Inbound Client Traffic Failover

Hello! New Peplink product owner here, just bought an EPX :).

While I am waiting for my firewall to arrive I got to thinking about link redundancy and came across a problem that needs to be solved.

So in one of my applications, I have a VOIP-based intercom system that allows users to log in from their mobile phone or laptop without the need for a VPN connection. The latency with my current setup is perfectly fine and have had no issues with users connecting from all around the country. With the introduction of the EPX I know I can do WAN smoothing and hot failover for devices leaving the network and going to the internet. But I am wondering how do I do it on the reverse without using pep hardware?

Ideally, the client connects explicitly either via IP address or DNS name and they specify a port. So if a link fails and I need to failover my clients to a second connection the mobile clients will not be able to do that properly. The VOIP server has to live inside my facility and cannot be put in the cloud. I’ve thought about doing dynamic DNS but i don’t think it would propagate fast enough for what I would need in a link failure.

Does FusioHub help me?
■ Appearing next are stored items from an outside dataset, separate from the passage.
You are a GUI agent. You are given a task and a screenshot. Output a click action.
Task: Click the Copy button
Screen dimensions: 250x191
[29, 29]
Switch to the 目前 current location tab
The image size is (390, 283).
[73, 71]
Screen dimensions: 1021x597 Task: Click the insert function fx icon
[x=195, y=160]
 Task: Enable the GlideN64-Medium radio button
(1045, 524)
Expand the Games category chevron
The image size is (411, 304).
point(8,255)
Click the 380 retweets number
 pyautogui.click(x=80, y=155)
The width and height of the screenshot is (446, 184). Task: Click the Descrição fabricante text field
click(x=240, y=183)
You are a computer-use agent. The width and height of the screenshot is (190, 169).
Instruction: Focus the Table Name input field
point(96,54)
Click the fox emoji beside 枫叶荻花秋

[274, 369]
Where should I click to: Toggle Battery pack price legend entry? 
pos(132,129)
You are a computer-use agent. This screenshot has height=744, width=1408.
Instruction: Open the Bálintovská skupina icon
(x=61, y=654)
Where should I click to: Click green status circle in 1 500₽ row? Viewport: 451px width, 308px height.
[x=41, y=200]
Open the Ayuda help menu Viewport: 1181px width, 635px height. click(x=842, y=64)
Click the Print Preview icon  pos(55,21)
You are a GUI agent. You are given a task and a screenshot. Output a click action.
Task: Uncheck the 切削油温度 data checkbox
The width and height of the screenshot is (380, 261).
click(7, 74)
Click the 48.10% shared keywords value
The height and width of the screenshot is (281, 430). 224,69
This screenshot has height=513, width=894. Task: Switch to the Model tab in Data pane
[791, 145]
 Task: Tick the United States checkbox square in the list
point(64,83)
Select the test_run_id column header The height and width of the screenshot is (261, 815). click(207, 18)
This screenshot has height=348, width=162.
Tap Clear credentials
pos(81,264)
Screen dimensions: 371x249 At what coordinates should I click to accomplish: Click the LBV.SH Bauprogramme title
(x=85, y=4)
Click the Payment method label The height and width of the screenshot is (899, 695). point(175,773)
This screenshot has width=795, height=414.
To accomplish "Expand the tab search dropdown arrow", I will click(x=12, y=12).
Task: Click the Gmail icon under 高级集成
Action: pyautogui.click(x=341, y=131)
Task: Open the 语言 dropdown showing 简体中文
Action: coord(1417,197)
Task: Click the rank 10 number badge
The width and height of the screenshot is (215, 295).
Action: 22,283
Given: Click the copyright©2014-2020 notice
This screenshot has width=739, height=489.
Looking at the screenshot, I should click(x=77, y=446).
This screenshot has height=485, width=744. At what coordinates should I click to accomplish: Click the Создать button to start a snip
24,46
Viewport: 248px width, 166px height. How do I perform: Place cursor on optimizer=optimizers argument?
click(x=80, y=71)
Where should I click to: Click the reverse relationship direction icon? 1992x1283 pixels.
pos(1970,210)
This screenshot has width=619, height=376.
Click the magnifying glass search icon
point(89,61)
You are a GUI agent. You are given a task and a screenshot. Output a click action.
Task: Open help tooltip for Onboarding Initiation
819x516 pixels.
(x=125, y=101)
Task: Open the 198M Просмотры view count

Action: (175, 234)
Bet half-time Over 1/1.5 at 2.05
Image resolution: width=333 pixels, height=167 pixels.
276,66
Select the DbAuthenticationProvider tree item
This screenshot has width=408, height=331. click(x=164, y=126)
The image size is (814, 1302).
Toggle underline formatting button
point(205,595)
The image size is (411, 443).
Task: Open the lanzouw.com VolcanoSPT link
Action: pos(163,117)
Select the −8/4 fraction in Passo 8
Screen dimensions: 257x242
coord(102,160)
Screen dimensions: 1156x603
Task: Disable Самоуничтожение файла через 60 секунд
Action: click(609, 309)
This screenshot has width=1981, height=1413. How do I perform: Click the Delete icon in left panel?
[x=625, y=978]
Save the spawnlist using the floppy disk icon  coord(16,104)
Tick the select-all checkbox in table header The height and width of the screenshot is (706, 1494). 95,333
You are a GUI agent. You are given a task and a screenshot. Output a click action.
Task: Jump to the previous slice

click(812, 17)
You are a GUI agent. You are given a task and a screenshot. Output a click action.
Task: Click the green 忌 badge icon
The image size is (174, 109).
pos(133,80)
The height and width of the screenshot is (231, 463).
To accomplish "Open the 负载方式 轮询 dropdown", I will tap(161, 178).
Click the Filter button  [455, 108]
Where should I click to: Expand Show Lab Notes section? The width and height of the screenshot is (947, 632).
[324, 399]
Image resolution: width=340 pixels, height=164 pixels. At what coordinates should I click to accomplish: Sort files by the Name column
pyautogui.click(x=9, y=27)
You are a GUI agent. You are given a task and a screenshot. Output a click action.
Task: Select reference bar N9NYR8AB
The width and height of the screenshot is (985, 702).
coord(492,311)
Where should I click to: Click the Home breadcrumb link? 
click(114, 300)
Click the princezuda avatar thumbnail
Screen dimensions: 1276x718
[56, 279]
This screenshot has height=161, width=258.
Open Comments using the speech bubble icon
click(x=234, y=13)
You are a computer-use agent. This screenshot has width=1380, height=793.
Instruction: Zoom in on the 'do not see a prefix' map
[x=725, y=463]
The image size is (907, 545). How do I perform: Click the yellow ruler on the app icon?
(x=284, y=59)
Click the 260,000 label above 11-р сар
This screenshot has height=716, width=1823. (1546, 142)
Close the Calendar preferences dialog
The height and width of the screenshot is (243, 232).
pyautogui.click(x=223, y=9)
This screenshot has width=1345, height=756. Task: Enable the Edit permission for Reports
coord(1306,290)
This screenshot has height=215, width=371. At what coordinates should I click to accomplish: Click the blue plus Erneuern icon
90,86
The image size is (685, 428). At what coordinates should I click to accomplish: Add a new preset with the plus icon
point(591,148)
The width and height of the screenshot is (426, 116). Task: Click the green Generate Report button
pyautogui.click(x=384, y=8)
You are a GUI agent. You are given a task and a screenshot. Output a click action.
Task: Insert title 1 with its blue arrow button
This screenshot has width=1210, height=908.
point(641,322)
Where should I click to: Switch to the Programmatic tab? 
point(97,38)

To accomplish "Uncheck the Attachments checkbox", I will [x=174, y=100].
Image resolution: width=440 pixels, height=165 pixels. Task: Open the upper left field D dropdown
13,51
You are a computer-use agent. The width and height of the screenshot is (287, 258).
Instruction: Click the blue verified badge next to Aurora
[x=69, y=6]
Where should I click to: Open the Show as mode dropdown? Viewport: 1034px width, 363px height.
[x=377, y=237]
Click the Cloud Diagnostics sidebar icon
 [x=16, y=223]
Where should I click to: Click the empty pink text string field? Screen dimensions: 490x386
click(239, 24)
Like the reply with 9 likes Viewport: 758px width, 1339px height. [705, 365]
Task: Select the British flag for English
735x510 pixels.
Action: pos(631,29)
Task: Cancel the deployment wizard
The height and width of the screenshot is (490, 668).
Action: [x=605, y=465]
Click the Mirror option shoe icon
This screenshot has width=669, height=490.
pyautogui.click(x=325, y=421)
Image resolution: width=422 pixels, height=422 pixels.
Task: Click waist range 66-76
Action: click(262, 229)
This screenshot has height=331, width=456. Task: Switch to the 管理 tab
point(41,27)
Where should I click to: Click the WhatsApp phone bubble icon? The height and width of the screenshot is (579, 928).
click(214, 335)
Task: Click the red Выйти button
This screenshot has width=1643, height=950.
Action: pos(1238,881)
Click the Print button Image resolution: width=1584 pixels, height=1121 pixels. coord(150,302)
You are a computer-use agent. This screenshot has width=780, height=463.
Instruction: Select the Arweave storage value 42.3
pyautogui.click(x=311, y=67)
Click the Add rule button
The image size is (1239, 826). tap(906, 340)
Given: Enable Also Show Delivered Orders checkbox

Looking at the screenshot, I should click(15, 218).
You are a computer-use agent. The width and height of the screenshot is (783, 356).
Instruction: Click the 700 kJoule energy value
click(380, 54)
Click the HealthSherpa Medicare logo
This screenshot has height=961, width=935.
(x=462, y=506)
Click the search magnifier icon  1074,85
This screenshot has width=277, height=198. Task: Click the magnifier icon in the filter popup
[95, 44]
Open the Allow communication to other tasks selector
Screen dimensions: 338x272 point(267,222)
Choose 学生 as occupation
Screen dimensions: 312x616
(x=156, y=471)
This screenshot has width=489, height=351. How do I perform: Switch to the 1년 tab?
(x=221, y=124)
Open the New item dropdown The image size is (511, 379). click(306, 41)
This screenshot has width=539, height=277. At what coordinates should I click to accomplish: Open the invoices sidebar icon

SpeedFusion Cloud?

Thank you for the help!

Hello,

Yes a FusionHub would let you do what you want, and if it is just the one EPX then you can use the FusionHub Solo licence which is free for a single VPN peer, you can get this licence from within InControl.

You can host this yourself if you have your own infrastructure available, or run it inside one of the big public cloud providers - plenty of guides on the forum on how to do that.

On the EPX you’d setup a Speed Fusion tunnel and then use an outbound policy rule to direct traffic from your PBX to the tunnel, traffic to/from the Internet for the PBX would now enter and exit via the hub.

For the inbound traffic you would setup a port forward from the hub towards the IP of your PBX, your remote users would point their clients at the public IP / port of the hub.

If one of the WANs connected to your EPX fails traffic continues to go in and out via the hub over whatever remaining connectivity you have at the EPX so at this point you are protected from a WAN failure at the site where the EPX is.

Further redundancy could be possible using a second hub in a different location, but at that point do you also have two EPXs, two PBXs, and on the client app how do you specify a backup server address for it to try if the primary is not reachable etc.

There are quite a few guides on the forums on how to setup all of the above, but frankly given the EPX is not a cheap bit of equipment I’m sure whatever partner sold it to you could also offer some advice on the configuration and may be more familiar with your network.

Inbound load balancing should help with this. It works by having the epx act as the nameservers for the DNS name. It will then reply to requests using the available WAN’s.